• **EJERCICIO**
Enumera todos los nombres propios de personas y de grupos musicales que aparecen en el fragmento sobre la minifalda.

• **FRAGMENTO PROPORCIONADO**
El diez de julio de 1964, la diseñadora británica Mary Quant, dicen que plagiando a un arquitecto y diseñador francés, Courreges, presentó a los ingleses una colección de faldas con quince centímetros menos de lo habitual. Esa mujer de origen galés y tan tímida como un rayo de luna salpicó el mundo con un lema: «piernas muy largas, faldas muy cortas» y terminó colándose con su prenda por todas las fronteras. La minifalda olía a revolución y sabía a libertad. Era el instrumento perfecto para terminar con los miriñaques y las puntillas en un mundo donde los hippies y los estudiantes exigían, acunados por las canciones de los Beatles y los Rolling Stones, la remodelación de un sistema opresor, a la vez que buscaban las caricias de una década ruidosa y extravertida.


Mary Quant inventó la minifalda para retrasar su vejez. Acortó la tela para alargar su juventud... Su austero y peripuesto país, por lo que parece, debía de aburrir hasta a la mismísima reina -quien terminó por nombrarla Comendadora de su Orden- que aceptó con absoluta parsimonia la introducción de aquella prenda demoníaca en el templo sagrado del encopetamiento y la estupidez: Ascot.

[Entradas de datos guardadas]
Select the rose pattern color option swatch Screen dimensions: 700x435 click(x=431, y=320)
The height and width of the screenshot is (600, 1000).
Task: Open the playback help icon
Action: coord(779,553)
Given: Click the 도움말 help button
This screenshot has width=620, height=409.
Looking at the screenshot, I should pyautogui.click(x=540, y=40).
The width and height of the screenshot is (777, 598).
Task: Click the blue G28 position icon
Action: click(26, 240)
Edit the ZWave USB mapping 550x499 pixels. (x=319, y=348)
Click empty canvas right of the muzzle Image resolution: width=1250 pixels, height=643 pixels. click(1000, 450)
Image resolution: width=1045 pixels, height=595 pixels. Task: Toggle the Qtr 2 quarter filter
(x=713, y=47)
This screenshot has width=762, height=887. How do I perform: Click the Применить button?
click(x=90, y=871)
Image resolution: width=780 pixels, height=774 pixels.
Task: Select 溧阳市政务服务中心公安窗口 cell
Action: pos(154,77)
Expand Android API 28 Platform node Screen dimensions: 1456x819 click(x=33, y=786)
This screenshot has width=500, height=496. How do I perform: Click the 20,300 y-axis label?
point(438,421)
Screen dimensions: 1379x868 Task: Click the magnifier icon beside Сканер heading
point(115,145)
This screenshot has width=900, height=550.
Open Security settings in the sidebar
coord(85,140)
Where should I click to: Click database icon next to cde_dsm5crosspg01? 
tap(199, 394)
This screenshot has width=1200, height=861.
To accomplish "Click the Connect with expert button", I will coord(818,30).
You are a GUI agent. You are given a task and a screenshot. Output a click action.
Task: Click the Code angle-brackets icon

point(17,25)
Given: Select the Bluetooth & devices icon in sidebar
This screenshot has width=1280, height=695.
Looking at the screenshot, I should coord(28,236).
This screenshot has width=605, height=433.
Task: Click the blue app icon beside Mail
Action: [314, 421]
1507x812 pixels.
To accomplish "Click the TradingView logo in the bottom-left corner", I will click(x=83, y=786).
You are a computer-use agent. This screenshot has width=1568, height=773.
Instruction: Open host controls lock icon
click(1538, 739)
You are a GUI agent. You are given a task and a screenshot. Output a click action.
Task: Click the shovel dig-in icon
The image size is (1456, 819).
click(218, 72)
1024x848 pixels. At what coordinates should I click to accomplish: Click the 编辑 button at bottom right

• **RESPUESTA ESPERADA**
Mary Quant, Courreges, los Beatles, los Rolling Stones